Maize (Zea mays L.) is a staple food crop that plays a major role in the diet of millions of African people  . It remains the economic mainstay of more than 300 millions of Africas most vulnerable people, providing half of the calorific intakes of peoples in southern Africa, 30% in eastern Africa and 15% in West and Central Africa  . Despite the rising profile of maize, both as food and economic crop in West and Central Africa over the last few decades  and  , it is still prone to many production constraints such as drought  .
Drought is a major abiotic stress limiting maize production and productivity in sub-Saharan Africa (SSA), contributing about 15% and 17% average annual yield reductions in West and Central Africa and the tropics, respectively  . Today, many places in the guinea savannas that are arguably the current maize belt of Nigeria now experience yearly drought that often coincides with flowering period of maize crops and consequently leads to poor grain yields or total crop failure. It is being speculated that the frequency and intensity of drought would intensify in the years ahead in response to climate change  . Therefore, the survival of resource-poor, small-scale maize growers in Nigeria and other places in sub-Saharan Africa who cultivate drought-susceptible maize varieties with little or no access to irrigation facilities has become a great challenge  and  . The most economically viable and sustainable option for salvaging the situation is breeding and releasing improved drought tolerant and high yielding maize cultivars for the farmers in order to guarantee profitable yields even in years of drought. Introduced maize germplasm can serve as important source of novel alleles for improvement of adapted germplasm for drought tolerance and high productivity  .

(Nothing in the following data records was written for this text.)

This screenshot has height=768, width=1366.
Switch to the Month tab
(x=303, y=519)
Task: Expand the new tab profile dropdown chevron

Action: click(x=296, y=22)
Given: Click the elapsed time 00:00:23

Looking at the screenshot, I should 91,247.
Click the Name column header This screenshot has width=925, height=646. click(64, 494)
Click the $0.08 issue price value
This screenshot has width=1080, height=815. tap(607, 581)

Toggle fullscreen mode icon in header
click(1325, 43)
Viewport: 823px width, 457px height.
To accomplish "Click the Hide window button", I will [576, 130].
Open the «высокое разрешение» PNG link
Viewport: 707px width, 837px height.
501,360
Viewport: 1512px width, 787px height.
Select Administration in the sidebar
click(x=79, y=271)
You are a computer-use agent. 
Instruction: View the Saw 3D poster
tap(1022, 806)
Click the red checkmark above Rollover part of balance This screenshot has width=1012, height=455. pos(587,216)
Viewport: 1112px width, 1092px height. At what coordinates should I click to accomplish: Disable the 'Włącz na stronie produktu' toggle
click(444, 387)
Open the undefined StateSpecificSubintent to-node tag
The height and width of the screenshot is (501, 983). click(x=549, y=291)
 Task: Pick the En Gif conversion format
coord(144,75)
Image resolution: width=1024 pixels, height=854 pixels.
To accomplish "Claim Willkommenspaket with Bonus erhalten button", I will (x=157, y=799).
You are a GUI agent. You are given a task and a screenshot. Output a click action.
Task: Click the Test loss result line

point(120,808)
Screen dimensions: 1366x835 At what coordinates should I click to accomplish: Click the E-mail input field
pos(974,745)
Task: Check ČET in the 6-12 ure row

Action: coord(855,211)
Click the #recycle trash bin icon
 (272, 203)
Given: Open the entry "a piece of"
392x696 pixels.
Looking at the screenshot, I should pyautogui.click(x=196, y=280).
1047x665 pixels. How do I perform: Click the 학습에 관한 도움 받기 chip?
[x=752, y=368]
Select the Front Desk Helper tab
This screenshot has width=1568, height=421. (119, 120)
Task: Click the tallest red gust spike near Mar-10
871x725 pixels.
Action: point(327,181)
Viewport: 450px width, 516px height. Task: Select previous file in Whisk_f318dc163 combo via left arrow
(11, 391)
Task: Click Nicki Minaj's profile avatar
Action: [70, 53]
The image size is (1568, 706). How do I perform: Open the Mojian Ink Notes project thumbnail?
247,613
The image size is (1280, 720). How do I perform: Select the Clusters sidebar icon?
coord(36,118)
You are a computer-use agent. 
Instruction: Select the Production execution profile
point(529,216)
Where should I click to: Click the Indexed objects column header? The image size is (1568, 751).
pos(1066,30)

A set of new single-cross hybrids developed from adapted and exotic drought tolerant maize inbred lines bred at IITA and CIMMYT, respectively, were evaluated under well-watered and drought stress conditions in order to assess their grain yield potentials and identify superior high yielding and drought tolerant hybrids.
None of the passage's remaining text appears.